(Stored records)
^^^^^^^^
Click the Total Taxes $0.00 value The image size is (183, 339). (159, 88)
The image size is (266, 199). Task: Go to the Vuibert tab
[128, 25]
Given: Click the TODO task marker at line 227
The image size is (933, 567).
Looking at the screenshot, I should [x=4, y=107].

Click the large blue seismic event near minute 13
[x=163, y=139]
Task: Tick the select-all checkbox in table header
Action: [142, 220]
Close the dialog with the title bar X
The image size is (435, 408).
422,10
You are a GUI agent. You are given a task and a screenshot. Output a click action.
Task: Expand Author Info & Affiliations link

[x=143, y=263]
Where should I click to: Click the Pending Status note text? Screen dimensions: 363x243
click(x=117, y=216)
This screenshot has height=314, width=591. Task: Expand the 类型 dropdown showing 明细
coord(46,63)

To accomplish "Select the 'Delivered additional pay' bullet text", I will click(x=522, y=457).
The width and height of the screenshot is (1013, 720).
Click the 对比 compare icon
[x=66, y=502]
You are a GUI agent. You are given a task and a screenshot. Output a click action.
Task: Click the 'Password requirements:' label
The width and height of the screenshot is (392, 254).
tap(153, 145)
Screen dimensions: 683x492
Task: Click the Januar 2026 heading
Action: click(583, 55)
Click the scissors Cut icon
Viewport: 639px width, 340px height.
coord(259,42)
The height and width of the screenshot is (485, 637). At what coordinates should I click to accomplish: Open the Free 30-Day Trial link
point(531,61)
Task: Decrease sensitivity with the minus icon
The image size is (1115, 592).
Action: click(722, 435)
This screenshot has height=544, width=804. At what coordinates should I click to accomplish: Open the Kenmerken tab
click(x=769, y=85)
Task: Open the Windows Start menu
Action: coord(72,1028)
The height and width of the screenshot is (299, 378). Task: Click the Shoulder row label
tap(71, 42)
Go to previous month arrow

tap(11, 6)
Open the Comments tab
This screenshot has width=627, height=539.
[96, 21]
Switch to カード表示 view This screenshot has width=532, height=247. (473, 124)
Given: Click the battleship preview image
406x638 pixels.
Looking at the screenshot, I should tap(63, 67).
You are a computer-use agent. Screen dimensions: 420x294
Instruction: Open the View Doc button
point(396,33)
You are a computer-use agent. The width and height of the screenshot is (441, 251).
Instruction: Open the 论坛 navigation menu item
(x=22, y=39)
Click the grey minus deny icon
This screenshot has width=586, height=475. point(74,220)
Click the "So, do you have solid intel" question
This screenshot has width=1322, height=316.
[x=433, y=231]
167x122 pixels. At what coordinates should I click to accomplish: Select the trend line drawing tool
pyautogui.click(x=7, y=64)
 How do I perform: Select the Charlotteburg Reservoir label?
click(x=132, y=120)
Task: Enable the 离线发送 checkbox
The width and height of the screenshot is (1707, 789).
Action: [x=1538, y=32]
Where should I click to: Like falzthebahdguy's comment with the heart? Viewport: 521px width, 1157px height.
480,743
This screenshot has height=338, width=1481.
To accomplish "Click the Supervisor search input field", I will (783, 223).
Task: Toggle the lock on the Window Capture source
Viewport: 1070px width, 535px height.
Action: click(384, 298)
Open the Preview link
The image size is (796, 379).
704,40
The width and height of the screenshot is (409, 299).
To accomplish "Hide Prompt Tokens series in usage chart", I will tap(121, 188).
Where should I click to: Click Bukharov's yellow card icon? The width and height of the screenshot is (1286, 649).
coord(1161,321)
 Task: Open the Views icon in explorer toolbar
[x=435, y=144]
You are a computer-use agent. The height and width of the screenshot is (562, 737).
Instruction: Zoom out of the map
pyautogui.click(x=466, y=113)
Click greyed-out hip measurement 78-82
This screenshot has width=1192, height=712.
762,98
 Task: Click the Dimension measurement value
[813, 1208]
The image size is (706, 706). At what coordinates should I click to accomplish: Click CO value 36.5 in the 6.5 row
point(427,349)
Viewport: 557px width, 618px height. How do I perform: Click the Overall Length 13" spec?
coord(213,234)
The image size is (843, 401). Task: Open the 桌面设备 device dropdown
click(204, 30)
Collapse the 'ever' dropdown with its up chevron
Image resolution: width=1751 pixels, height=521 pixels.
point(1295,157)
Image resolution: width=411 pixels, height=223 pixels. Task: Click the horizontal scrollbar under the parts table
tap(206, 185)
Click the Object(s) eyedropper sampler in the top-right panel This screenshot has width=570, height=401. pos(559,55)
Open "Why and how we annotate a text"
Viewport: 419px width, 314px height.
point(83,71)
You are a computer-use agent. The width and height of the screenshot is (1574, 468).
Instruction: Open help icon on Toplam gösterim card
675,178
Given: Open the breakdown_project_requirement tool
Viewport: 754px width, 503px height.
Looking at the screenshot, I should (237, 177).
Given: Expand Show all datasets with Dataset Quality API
^^^^^^^^
**TASK DIRECTIONS:** Every line of the data should be copied exactly.

**OUTPUT FOR THIS TASK:**
Click the Total Taxes $0.00 value The image size is (183, 339). (159, 88)
The image size is (266, 199). Task: Go to the Vuibert tab
[128, 25]
Given: Click the TODO task marker at line 227
The image size is (933, 567).
Looking at the screenshot, I should [x=4, y=107].

Click the large blue seismic event near minute 13
[x=163, y=139]
Task: Tick the select-all checkbox in table header
Action: [142, 220]
Close the dialog with the title bar X
The image size is (435, 408).
422,10
You are a GUI agent. You are given a task and a screenshot. Output a click action.
Task: Expand Author Info & Affiliations link

[x=143, y=263]
Where should I click to: Click the Pending Status note text? Screen dimensions: 363x243
click(x=117, y=216)
This screenshot has height=314, width=591. Task: Expand the 类型 dropdown showing 明细
coord(46,63)

To accomplish "Select the 'Delivered additional pay' bullet text", I will click(x=522, y=457).
The width and height of the screenshot is (1013, 720).
Click the 对比 compare icon
[x=66, y=502]
You are a GUI agent. You are given a task and a screenshot. Output a click action.
Task: Click the 'Password requirements:' label
The width and height of the screenshot is (392, 254).
tap(153, 145)
Screen dimensions: 683x492
Task: Click the Januar 2026 heading
Action: click(583, 55)
Click the scissors Cut icon
Viewport: 639px width, 340px height.
coord(259,42)
The height and width of the screenshot is (485, 637). At what coordinates should I click to accomplish: Open the Free 30-Day Trial link
point(531,61)
Task: Decrease sensitivity with the minus icon
The image size is (1115, 592).
Action: click(722, 435)
This screenshot has height=544, width=804. At what coordinates should I click to accomplish: Open the Kenmerken tab
click(x=769, y=85)
Task: Open the Windows Start menu
Action: coord(72,1028)
The height and width of the screenshot is (299, 378). Task: Click the Shoulder row label
tap(71, 42)
Go to previous month arrow

tap(11, 6)
Open the Comments tab
This screenshot has width=627, height=539.
[96, 21]
Switch to カード表示 view This screenshot has width=532, height=247. (473, 124)
Given: Click the battleship preview image
406x638 pixels.
Looking at the screenshot, I should tap(63, 67).
You are a computer-use agent. Screen dimensions: 420x294
Instruction: Open the View Doc button
point(396,33)
You are a computer-use agent. The width and height of the screenshot is (441, 251).
Instruction: Open the 论坛 navigation menu item
(x=22, y=39)
Click the grey minus deny icon
This screenshot has width=586, height=475. point(74,220)
Click the "So, do you have solid intel" question
This screenshot has width=1322, height=316.
[x=433, y=231]
167x122 pixels. At what coordinates should I click to accomplish: Select the trend line drawing tool
pyautogui.click(x=7, y=64)
 How do I perform: Select the Charlotteburg Reservoir label?
click(x=132, y=120)
Task: Enable the 离线发送 checkbox
The width and height of the screenshot is (1707, 789).
Action: [x=1538, y=32]
Where should I click to: Like falzthebahdguy's comment with the heart? Viewport: 521px width, 1157px height.
480,743
This screenshot has height=338, width=1481.
To accomplish "Click the Supervisor search input field", I will (783, 223).
Task: Toggle the lock on the Window Capture source
Viewport: 1070px width, 535px height.
Action: click(384, 298)
Open the Preview link
The image size is (796, 379).
704,40
The width and height of the screenshot is (409, 299).
To accomplish "Hide Prompt Tokens series in usage chart", I will tap(121, 188).
Where should I click to: Click Bukharov's yellow card icon? The width and height of the screenshot is (1286, 649).
coord(1161,321)
 Task: Open the Views icon in explorer toolbar
[x=435, y=144]
You are a computer-use agent. The height and width of the screenshot is (562, 737).
Instruction: Zoom out of the map
pyautogui.click(x=466, y=113)
Click greyed-out hip measurement 78-82
This screenshot has width=1192, height=712.
762,98
 Task: Click the Dimension measurement value
[813, 1208]
The image size is (706, 706). At what coordinates should I click to accomplish: Click CO value 36.5 in the 6.5 row
point(427,349)
Viewport: 557px width, 618px height. How do I perform: Click the Overall Length 13" spec?
coord(213,234)
The image size is (843, 401). Task: Open the 桌面设备 device dropdown
click(204, 30)
Collapse the 'ever' dropdown with its up chevron
Image resolution: width=1751 pixels, height=521 pixels.
point(1295,157)
Image resolution: width=411 pixels, height=223 pixels. Task: Click the horizontal scrollbar under the parts table
tap(206, 185)
Click the Object(s) eyedropper sampler in the top-right panel This screenshot has width=570, height=401. pos(559,55)
Open "Why and how we annotate a text"
Viewport: 419px width, 314px height.
point(83,71)
You are a computer-use agent. The width and height of the screenshot is (1574, 468).
Instruction: Open help icon on Toplam gösterim card
675,178
Given: Open the breakdown_project_requirement tool
Viewport: 754px width, 503px height.
Looking at the screenshot, I should (237, 177).
Given: Expand Show all datasets with Dataset Quality API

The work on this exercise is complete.